§ **Provided data**:

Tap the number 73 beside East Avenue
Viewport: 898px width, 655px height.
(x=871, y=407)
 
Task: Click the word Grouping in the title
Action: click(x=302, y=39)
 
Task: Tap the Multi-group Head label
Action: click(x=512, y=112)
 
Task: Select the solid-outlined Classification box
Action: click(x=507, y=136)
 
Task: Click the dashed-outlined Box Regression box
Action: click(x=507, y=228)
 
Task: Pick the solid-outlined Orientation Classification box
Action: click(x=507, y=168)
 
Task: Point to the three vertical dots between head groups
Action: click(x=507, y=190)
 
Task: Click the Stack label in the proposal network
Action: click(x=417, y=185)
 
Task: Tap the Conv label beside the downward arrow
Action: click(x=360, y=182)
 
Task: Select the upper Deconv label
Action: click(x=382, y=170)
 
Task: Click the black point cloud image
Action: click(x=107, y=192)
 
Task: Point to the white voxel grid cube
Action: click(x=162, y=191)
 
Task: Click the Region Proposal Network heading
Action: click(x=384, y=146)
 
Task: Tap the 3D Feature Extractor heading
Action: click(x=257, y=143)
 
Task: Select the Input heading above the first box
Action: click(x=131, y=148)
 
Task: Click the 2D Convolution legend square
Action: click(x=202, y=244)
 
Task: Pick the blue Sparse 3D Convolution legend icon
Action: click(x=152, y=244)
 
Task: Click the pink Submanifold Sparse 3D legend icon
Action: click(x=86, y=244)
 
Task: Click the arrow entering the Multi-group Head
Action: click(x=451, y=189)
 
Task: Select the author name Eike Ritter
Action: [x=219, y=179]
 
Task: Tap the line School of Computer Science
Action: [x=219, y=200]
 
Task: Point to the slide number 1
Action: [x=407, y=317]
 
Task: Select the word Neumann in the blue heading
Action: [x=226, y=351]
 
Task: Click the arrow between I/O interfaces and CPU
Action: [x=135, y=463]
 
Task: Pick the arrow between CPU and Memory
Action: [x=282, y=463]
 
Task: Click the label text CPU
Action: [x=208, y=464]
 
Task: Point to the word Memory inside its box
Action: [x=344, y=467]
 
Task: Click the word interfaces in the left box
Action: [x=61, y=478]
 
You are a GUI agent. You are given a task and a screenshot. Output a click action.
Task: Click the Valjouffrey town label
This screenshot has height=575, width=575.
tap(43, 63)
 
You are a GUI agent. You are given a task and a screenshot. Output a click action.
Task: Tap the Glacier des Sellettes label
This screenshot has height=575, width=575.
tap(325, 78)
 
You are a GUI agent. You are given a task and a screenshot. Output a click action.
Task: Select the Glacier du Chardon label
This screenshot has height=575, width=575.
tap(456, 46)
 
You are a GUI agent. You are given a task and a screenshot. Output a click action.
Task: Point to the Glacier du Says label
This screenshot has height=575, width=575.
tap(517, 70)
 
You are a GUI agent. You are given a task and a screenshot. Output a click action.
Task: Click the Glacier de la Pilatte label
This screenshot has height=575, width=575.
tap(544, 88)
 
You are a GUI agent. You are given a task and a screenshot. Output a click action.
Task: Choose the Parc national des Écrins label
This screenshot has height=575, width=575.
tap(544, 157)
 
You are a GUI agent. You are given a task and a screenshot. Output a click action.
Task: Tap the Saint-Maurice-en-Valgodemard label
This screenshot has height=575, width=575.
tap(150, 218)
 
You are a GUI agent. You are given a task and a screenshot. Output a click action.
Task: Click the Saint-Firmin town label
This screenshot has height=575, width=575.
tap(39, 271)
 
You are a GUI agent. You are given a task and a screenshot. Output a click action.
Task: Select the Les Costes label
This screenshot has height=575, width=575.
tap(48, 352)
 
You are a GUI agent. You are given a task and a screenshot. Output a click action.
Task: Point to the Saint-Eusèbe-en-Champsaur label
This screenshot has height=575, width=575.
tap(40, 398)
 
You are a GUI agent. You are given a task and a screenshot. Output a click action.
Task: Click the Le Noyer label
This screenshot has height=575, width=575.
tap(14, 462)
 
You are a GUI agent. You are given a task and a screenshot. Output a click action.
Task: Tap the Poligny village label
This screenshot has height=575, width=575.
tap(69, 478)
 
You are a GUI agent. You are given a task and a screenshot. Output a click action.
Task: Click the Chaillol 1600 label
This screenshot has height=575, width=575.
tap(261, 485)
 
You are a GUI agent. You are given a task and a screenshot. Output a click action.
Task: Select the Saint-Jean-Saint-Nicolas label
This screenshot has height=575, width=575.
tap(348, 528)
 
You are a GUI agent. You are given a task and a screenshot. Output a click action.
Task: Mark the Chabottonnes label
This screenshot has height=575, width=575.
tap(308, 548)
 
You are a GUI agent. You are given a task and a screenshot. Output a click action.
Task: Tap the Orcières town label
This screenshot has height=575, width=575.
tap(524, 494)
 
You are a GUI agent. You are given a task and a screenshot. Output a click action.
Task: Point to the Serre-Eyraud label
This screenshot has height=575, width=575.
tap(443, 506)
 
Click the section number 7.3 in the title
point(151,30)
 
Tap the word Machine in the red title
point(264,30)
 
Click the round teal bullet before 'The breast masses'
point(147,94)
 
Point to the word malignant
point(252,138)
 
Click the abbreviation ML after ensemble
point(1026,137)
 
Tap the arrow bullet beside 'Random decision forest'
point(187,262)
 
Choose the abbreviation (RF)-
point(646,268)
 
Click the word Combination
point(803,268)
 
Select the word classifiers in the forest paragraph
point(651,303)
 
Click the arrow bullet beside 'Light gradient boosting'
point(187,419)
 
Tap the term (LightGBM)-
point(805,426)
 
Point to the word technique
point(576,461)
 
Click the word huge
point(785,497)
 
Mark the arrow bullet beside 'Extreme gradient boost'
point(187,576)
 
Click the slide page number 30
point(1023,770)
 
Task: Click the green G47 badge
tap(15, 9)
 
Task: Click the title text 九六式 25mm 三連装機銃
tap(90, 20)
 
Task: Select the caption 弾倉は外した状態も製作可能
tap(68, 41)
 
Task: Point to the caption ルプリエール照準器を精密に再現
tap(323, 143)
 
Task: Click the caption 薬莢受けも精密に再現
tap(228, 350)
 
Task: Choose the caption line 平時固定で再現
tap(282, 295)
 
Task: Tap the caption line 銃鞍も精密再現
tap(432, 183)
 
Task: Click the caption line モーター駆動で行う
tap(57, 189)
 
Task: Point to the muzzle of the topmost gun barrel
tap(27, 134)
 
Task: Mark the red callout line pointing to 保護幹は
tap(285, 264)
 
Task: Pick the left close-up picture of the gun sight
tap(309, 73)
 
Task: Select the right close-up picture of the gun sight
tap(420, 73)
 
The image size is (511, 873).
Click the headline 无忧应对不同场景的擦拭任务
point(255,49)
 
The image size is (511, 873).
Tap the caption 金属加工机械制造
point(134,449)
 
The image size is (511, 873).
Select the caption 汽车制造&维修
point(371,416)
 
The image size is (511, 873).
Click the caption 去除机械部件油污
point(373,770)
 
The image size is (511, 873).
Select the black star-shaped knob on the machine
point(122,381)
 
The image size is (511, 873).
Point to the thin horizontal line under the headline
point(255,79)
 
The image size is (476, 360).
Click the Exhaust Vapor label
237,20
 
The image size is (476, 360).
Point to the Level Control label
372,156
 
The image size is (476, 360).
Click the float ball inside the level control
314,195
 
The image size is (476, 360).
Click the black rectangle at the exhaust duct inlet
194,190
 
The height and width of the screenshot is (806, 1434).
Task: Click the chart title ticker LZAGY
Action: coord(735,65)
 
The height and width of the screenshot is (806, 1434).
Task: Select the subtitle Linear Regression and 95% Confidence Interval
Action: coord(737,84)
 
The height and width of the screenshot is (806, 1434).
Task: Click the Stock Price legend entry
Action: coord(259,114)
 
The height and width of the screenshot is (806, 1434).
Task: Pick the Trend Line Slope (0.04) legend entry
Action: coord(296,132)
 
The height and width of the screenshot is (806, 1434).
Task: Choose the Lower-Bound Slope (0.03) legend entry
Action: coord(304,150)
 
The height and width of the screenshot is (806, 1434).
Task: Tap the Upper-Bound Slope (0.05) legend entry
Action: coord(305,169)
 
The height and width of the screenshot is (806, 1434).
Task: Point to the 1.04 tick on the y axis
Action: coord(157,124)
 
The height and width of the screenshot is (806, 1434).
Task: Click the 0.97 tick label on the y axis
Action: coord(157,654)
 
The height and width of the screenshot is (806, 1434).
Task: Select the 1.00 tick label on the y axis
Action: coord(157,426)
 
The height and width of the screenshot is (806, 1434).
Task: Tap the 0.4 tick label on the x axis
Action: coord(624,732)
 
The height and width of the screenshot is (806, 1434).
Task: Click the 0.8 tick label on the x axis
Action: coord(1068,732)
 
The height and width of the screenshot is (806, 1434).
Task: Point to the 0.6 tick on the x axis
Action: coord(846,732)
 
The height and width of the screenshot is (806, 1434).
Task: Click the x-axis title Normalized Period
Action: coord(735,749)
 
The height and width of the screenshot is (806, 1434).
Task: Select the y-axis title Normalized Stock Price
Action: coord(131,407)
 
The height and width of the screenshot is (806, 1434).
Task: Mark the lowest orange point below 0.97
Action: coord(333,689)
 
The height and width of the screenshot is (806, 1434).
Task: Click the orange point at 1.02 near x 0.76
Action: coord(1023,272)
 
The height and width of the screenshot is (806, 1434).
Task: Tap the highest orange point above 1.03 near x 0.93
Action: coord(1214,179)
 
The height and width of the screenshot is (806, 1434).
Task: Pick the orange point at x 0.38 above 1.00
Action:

§ **The exercise**:
Duplicate the lines of the listing between the line holding "Task: Point to the caption ルプリエール照準器を精密に再現" and the line holding "point(371,416)", inclusive.

§ **Problem solution**:
Task: Point to the caption ルプリエール照準器を精密に再現
tap(323, 143)
 
Task: Click the caption 薬莢受けも精密に再現
tap(228, 350)
 
Task: Choose the caption line 平時固定で再現
tap(282, 295)
 
Task: Tap the caption line 銃鞍も精密再現
tap(432, 183)
 
Task: Click the caption line モーター駆動で行う
tap(57, 189)
 
Task: Point to the muzzle of the topmost gun barrel
tap(27, 134)
 
Task: Mark the red callout line pointing to 保護幹は
tap(285, 264)
 
Task: Pick the left close-up picture of the gun sight
tap(309, 73)
 
Task: Select the right close-up picture of the gun sight
tap(420, 73)
 
The image size is (511, 873).
Click the headline 无忧应对不同场景的擦拭任务
point(255,49)
 
The image size is (511, 873).
Tap the caption 金属加工机械制造
point(134,449)
 
The image size is (511, 873).
Select the caption 汽车制造&维修
point(371,416)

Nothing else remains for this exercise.